--- Start Raw data ---
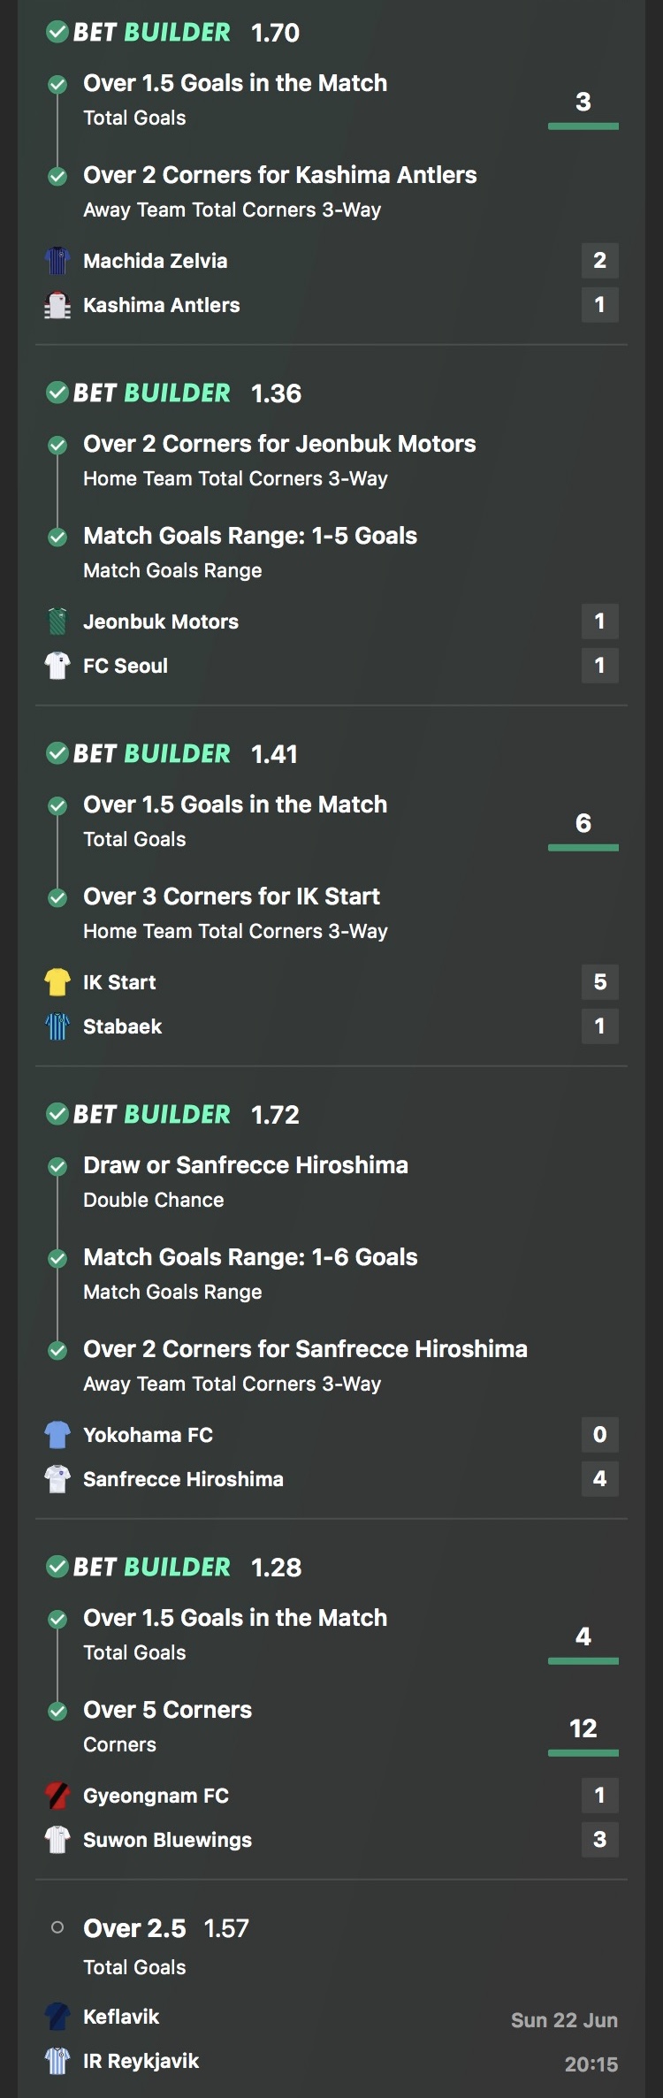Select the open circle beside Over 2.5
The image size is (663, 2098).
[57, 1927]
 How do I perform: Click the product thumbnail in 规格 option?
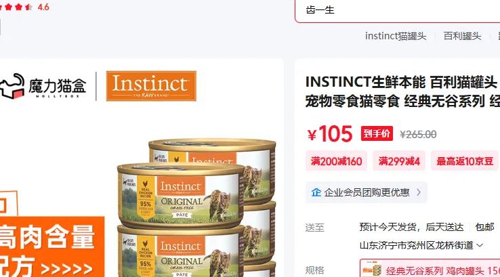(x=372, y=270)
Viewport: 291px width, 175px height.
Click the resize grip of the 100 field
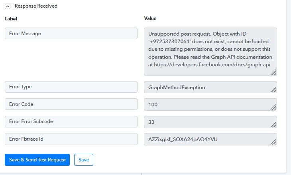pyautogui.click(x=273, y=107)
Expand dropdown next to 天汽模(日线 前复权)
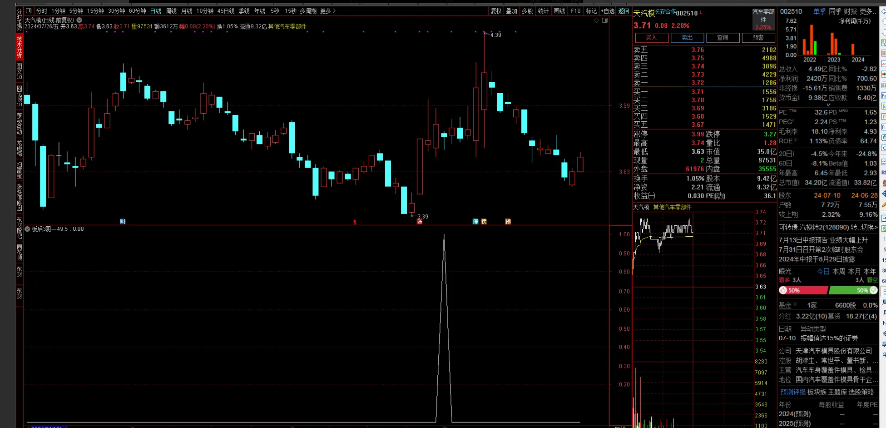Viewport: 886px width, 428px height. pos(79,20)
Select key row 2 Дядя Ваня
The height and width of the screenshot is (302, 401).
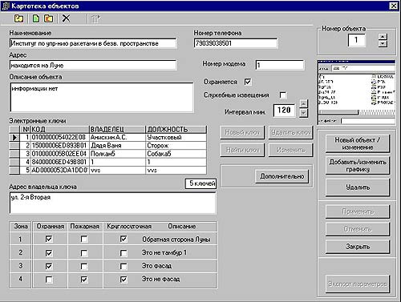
--- End Raw data ---
--- Start Raw data ---
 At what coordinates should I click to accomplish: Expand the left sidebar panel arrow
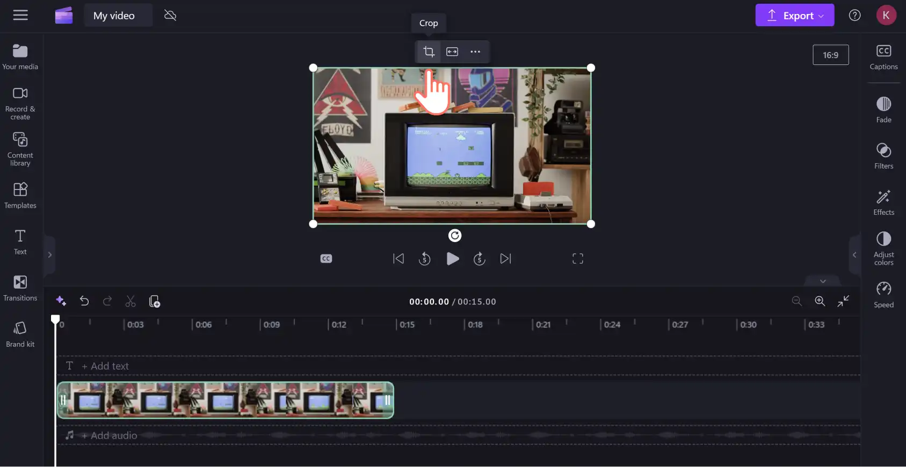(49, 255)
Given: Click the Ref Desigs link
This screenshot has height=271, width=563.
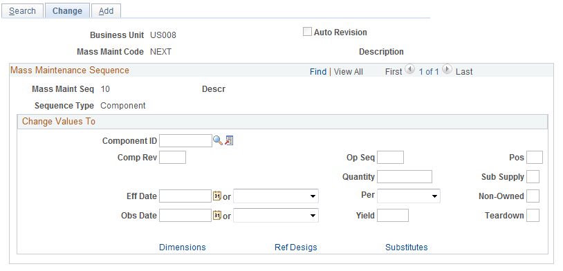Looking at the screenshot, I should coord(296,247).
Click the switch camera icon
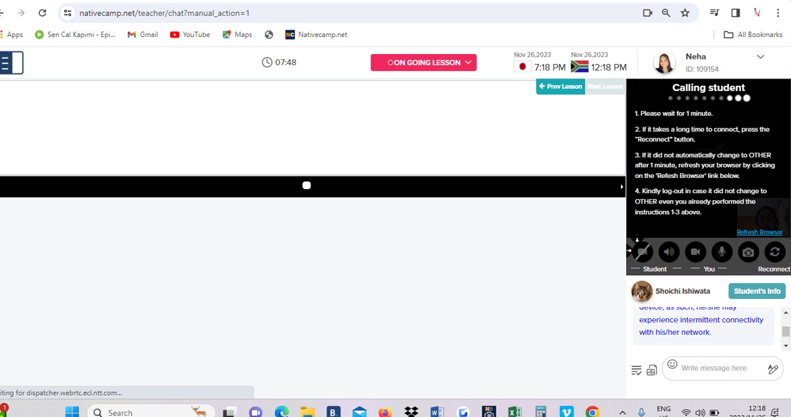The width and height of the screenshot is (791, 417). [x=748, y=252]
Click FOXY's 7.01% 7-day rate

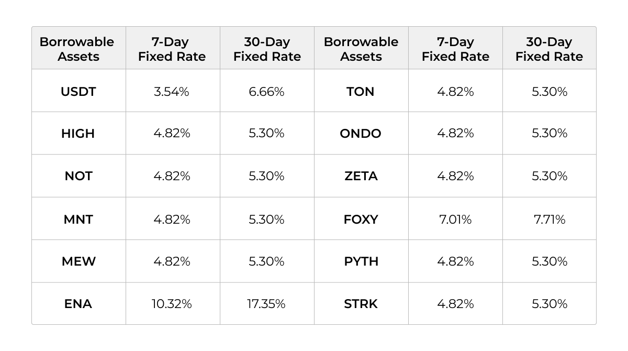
--- End Raw data ---
Exercise aim.
Rewrite the lines starting with the line containing "Click the switch camera icon" and going on through the line containing "Click FOXY's 7.01% 7-day rate", replacing "Click" with "Tap" and leaving everything else unchanged. Omit the pictures from your answer.

Task response.
Tap the switch camera icon
The width and height of the screenshot is (791, 417). [x=748, y=252]
Tap FOXY's 7.01% 7-day rate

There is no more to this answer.